• EXERCISE DESCRIPTION
Rewrite the material below with "folder" replaced by "directory", keeping everything else the same. Leave out the pictures.

====================

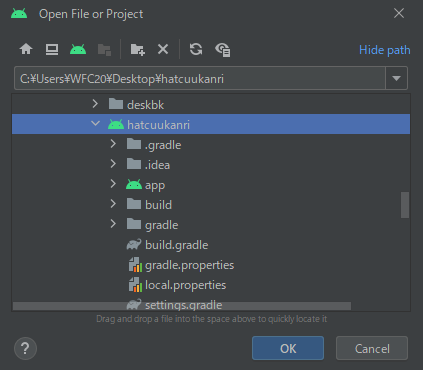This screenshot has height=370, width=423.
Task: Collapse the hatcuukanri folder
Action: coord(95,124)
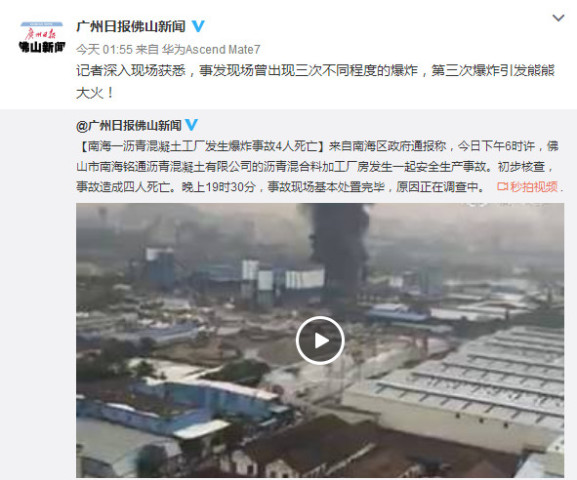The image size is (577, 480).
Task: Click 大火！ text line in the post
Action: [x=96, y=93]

====================

• WORKED SOLUTION
This screenshot has height=370, width=423.
Task: Collapse the hatcuukanri directory
Action: coord(95,124)
The image size is (577, 480).
Task: Click 大火！ text line in the post
Action: [x=96, y=93]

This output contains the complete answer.